▶ Challenge
Repeat the rows below word for word, starting at the first row and ending with the row that contains "Modern collections (since 1946) (44, 687)", with both ends included.

-- Start Listed entries --

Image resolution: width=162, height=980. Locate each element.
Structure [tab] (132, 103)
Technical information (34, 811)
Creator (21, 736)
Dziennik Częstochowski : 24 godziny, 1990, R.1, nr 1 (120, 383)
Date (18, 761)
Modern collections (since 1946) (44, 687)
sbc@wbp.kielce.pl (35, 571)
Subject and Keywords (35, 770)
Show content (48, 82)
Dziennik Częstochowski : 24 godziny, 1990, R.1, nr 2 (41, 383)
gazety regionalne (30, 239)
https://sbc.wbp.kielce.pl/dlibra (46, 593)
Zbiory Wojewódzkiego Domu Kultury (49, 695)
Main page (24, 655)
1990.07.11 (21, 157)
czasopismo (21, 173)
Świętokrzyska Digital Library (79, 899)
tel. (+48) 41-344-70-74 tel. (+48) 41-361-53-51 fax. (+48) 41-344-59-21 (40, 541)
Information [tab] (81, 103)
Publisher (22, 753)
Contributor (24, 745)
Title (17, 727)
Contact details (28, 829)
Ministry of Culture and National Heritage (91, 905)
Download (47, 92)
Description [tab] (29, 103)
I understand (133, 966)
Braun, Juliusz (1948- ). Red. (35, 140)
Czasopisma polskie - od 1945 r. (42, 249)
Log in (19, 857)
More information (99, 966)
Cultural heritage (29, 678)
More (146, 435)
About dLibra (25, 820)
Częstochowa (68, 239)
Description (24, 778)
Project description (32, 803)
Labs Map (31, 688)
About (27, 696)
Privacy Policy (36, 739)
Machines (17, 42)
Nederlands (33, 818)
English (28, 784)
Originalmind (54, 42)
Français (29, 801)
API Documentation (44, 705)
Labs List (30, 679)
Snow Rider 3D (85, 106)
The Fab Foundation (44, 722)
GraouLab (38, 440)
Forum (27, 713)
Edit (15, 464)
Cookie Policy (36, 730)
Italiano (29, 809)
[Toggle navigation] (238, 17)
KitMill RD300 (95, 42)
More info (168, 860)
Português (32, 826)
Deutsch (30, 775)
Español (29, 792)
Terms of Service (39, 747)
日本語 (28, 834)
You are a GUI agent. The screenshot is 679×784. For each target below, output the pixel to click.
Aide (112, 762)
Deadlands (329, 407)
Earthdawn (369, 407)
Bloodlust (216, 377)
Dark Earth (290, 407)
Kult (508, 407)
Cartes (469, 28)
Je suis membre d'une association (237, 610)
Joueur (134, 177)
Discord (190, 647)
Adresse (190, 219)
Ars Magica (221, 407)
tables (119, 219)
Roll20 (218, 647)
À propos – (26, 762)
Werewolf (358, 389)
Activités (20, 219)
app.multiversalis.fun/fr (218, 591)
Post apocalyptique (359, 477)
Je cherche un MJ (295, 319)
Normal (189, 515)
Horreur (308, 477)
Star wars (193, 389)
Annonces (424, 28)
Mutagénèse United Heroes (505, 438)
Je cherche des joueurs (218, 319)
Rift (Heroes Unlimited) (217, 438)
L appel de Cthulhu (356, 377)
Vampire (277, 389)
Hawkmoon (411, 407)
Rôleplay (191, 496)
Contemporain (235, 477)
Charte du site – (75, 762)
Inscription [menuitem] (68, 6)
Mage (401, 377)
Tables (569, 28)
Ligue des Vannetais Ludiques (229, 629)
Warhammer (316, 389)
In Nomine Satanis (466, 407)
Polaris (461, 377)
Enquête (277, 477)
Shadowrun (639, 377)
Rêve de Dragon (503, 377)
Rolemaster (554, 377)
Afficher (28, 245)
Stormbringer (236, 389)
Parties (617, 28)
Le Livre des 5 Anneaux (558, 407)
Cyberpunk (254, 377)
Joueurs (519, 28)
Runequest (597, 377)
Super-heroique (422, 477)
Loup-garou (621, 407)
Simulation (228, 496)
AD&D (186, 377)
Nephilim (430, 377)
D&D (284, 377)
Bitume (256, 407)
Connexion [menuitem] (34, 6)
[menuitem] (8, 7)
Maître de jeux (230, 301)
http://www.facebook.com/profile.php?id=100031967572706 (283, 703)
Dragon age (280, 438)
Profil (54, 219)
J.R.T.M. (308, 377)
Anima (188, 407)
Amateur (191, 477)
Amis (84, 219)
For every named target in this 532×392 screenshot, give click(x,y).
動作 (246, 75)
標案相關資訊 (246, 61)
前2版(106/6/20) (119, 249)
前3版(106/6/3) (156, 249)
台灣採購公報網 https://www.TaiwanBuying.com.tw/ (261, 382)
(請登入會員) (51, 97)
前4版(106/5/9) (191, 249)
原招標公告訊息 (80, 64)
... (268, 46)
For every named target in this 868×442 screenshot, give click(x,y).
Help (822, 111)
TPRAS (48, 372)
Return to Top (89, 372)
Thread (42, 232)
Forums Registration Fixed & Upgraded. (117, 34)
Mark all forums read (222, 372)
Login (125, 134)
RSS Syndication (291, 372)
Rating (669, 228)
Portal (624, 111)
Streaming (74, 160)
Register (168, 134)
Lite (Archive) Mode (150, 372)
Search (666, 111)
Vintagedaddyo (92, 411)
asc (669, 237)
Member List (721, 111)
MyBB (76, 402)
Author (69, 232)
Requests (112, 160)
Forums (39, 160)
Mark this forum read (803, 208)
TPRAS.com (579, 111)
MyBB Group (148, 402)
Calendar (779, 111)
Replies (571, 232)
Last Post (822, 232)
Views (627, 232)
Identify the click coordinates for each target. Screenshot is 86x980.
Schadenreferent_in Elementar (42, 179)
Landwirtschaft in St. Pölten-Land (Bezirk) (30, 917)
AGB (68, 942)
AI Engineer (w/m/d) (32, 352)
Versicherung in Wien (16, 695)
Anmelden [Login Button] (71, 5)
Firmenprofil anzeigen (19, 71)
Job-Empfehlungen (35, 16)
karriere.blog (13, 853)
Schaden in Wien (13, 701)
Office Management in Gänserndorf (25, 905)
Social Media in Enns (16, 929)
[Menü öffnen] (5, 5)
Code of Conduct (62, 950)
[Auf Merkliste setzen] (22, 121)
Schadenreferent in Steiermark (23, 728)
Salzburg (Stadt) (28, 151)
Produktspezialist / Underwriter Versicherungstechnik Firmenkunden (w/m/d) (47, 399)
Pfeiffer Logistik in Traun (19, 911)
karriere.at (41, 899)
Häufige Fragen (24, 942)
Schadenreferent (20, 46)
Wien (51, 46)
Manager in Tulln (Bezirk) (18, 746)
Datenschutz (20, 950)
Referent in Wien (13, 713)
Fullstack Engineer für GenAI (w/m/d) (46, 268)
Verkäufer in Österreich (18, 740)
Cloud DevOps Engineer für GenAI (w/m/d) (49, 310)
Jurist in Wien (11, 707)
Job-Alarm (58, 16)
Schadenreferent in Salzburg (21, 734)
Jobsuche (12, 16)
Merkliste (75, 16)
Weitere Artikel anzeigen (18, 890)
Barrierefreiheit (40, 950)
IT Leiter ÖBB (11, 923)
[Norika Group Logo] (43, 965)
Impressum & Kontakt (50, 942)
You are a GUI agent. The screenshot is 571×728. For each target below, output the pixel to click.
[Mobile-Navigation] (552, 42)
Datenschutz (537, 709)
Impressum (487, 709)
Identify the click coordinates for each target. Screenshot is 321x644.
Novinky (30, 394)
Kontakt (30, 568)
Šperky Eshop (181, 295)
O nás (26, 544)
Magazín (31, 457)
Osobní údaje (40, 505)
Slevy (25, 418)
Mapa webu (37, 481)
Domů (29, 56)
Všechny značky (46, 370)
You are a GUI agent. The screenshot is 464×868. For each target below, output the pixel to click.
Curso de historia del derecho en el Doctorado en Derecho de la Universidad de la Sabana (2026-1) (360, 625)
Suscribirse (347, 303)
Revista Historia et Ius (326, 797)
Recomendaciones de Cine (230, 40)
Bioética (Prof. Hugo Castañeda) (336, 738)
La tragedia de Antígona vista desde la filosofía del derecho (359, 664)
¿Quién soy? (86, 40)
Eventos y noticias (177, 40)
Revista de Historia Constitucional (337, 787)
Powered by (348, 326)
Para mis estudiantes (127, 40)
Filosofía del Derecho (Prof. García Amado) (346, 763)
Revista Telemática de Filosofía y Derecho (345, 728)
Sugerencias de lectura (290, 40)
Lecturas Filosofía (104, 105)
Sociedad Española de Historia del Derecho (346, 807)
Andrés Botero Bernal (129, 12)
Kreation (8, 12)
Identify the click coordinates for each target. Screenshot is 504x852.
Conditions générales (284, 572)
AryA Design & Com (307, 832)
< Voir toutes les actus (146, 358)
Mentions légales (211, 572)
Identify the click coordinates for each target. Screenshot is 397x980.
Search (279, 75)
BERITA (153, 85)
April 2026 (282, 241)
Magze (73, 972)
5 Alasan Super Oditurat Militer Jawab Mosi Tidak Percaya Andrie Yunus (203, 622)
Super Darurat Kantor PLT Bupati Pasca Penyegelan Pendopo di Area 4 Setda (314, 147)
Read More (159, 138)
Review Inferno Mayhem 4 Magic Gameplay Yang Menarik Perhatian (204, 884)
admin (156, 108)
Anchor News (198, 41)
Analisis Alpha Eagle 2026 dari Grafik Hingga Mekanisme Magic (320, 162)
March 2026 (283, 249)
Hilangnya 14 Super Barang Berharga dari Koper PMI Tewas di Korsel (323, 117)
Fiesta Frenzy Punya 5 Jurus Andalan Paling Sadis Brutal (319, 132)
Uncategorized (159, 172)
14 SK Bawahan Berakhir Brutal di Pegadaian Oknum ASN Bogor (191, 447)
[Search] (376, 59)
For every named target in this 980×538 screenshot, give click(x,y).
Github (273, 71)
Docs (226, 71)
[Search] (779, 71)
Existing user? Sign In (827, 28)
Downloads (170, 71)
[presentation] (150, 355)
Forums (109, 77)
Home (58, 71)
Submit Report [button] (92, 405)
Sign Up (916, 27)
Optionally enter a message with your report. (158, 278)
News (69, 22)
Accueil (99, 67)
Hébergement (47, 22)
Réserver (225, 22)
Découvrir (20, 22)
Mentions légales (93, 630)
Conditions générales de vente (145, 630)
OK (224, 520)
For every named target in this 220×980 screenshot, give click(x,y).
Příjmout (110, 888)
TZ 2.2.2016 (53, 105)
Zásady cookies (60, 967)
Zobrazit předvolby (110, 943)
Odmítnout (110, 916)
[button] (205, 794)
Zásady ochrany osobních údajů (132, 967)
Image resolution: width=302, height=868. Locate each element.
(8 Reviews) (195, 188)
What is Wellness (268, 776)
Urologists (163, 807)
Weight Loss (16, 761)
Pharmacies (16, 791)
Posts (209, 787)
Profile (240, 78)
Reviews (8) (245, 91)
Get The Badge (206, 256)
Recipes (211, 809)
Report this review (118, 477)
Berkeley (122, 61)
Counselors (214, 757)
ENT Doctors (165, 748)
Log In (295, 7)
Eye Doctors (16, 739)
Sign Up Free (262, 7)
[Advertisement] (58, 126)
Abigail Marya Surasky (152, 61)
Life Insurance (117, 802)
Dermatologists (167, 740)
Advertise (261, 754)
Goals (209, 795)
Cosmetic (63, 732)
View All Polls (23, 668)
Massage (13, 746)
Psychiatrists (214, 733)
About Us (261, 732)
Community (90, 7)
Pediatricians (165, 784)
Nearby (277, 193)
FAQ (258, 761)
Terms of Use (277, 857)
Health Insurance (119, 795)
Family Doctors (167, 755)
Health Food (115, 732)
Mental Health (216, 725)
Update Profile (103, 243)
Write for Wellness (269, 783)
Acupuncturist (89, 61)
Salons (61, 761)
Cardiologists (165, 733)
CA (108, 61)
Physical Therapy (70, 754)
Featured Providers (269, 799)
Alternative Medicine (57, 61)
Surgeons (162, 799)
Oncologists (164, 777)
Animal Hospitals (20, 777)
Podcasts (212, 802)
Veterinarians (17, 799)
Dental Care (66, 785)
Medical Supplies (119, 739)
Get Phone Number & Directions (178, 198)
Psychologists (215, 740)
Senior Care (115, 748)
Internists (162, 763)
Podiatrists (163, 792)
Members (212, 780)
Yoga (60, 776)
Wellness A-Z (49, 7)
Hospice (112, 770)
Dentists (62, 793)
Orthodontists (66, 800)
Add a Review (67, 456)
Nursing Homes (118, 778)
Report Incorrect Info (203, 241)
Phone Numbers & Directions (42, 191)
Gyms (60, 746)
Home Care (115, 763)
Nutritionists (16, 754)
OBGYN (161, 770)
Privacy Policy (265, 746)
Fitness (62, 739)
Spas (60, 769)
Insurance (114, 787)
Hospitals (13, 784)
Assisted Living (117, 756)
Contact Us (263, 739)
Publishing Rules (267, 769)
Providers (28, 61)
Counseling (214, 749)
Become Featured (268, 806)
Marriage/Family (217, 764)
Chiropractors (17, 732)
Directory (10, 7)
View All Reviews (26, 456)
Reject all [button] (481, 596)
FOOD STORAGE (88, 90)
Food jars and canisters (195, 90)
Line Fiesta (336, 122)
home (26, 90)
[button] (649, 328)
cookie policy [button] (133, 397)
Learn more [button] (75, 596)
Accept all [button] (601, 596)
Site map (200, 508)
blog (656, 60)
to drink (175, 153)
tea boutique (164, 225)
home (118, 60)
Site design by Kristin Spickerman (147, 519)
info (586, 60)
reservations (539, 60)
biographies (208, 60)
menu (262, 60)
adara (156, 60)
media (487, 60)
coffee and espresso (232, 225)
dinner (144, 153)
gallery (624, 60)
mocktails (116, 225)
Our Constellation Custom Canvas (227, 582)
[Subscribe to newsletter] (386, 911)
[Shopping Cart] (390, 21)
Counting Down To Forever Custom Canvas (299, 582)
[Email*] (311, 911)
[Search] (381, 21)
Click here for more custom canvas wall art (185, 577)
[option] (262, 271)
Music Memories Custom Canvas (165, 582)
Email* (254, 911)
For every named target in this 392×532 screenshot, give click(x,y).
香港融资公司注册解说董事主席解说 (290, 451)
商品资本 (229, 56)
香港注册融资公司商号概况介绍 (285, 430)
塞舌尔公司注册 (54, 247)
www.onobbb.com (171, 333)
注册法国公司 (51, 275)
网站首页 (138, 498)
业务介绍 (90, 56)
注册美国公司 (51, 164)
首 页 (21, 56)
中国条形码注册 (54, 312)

-- End Listed entries --

▶ Written answer
Image resolution: width=162, height=980. Locate each element.
Structure [tab] (132, 103)
Technical information (34, 811)
Creator (21, 736)
Dziennik Częstochowski : 24 godziny, 1990, R.1, nr 1 (120, 383)
Date (18, 761)
Modern collections (since 1946) (44, 687)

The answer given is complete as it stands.